__BRIEF 1__. In the press clippings page, who wrote the Joseph Gilgun interview for The Observer?
__BRIEF 2__. Translate this sentence from the press clippings page into Spanish: "Michelle Keegan and Joe Gilgun's new Sky comedy breaks the mould when it comes to mental health."
__BRIEF 3__. Continue the press clippings page from its last line.

__QUOTED PASSAGE__.
···
Press clippings Page 4

Brassic review

Michelle Keegan and Joe Gilgun's new Sky comedy breaks the mould when it comes to mental health.

Cydney Yeates, Metro, 21st August 2019

Joseph Gilgun interview

'In a working-class community, often you're accepted for the oddball you've become'.

Rebecca Nicholson, The Observer, 11th August 2019

Sky confirms new comedy series Brassic

Joe Gilgun, Damien Molony and Michelle Keegan will be amongst the cast for Brassic, an 'edgy' new comedy coming to Sky One in 2019.

British Comedy Guide, 21st August 2018

What are the cast of 'Misfits' doing now?

Here's a look at what some of those cast members are doing now, just over two years since the show ended...
···
__SUPPLIED MATERIAL__.
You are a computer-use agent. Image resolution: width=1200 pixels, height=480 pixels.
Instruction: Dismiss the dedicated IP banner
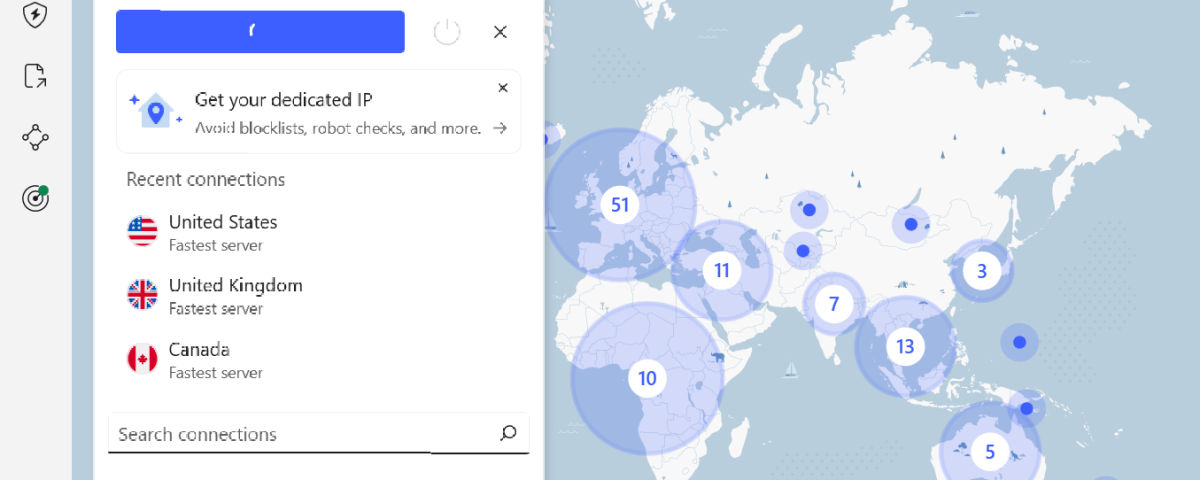point(503,88)
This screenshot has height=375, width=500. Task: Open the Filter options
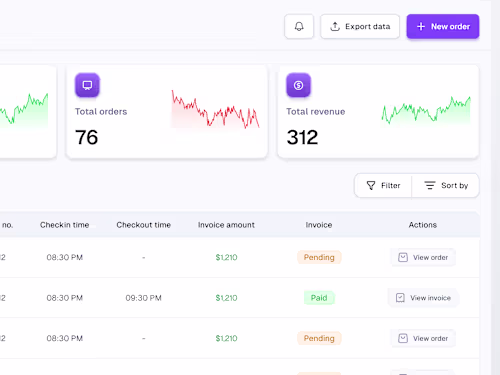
···
__EXPECTED ANSWER 1__. Rebecca Nicholson

__EXPECTED ANSWER 2__. La nueva comedia de Sky de Michelle Keegan y Joe Gilgun rompe moldes en lo que respecta a la salud mental.

__EXPECTED ANSWER 3__.
Sophie Davies, Cult Box, 6th March 2016

The sight of nice Rudy lactating is just one of the oddball pleasures to be savoured as the curtain comes down on the orange-boiler-suited community service superpower drama after five inventive and largely joyous seasons. Robert Sheehan, Iwan Rheon, Antonia Thomas and Karla Crome are just four of the young actors to benefit from a career leg-up in this show - and here's hoping it's not long before the comedically gifted current star Joe Gilgun lights up the screen again.

Carol Carter and Larushka Ivan-Zadeh, Metro, 11th December 2013

Things get even darker as Misfits hurtles towards the end of its last ever series, with the gang caring for a group of terminally ill patients, one of whom is particularly resilient. Alex the barman, meanwhile, is punished for failing to show his chivalrous side as a Gypsy casts a spell on him. But it's Rudy Two (the good side of his split personality, so expertly played by doom-voiced Joe Gilgun) who's the real highlight, as he pursues the missing superhero from the future-predicting woolly jumper.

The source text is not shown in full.